For many people a financial consultant is the same as a stock broker, who doesn’t differ from an investment advisor, who in reality does the same job as a financial planner, this is true isn’t it? Absolutely not, each one of these professionals correctly titled does a very different job with a different form of specialization. The motivation of the financial consultants previously known as brokers is to make high sales of securities whereas investment advisers should be acting always in the interests of their clients. This is not always the case but can be considered to be broadly true.
1. Doing your detective work
Go online to get started; there is plenty of good information about financial analyst in your city or area. Here you will be able to find out what services they can offer and what specialties they claim to have. In particular look out for a certified financial analyst as you should be able to get access to the most professional services with a person like this. Members of the financial analyst associations are paid solely by their clients and therefore they are completely focused on your interests and objectives. Take time to visit the national association’s own website for more good advice.
2. Comparing the credentials
It is important to be patient as you grapple with the sheer number of different names and titles that are used by investment analyst; here is the most common one in this sector:
Chartered financial analysts, these professionals will have had to pass three exams that include portfolio management, economics and financial accounting not only this they will have studied business ethics and security portfolio management. Constant re-examination is carried out on an annual basis and these analysts normally work for pension funds, mutual fund companies or institutional asset management companies.
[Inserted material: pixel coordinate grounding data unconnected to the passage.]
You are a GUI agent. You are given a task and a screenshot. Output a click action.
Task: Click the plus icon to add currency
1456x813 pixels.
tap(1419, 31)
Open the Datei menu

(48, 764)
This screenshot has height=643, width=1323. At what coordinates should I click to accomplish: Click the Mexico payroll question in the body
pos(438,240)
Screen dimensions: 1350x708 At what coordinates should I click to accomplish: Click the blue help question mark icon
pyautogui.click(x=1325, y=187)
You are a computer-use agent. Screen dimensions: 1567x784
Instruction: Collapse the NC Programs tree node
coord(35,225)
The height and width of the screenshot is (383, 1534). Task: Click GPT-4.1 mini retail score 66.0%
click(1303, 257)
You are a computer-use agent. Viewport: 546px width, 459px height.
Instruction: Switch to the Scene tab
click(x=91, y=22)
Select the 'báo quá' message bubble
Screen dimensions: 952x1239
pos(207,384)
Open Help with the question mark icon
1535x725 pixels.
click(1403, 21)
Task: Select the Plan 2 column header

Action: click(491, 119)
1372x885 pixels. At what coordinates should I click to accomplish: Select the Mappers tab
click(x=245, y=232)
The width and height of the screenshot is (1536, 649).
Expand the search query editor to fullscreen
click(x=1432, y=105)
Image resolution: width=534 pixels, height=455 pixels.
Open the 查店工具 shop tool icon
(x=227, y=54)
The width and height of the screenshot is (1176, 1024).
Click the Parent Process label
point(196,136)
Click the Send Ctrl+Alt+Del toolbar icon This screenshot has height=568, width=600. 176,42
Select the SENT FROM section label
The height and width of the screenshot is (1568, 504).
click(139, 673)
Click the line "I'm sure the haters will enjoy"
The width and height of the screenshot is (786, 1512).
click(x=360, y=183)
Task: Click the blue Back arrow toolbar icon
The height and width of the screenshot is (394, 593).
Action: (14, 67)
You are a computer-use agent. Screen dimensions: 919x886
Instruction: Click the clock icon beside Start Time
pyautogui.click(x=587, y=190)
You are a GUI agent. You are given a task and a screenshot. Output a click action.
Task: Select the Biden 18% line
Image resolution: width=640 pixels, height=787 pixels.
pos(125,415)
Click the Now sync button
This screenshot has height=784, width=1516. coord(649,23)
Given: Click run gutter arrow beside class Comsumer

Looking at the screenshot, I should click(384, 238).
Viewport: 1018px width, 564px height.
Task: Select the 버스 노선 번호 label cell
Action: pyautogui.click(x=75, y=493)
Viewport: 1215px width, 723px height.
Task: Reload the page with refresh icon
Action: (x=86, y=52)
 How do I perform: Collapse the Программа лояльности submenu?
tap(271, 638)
3. Prepare for the interview
Make up your shortlist of the most interesting candidates and then make a call to book an appointment. Give a short overview of what you are looking for and is the reply is affirmative from the analyst book an appointment at a time that is mutually convenient. Don’t discuss rates at this early stage but leave it to the interview itself.
4. The interview and conclusion
This is the crunch moment and it is important to have your information ready. Be prepared to be open with the analyst so that you get the best information back in return. Once you have laid out your requirements clearly to the analyst ask how much the services you require should cost, at least you should be able to get verbal estimate in advance of a written offer.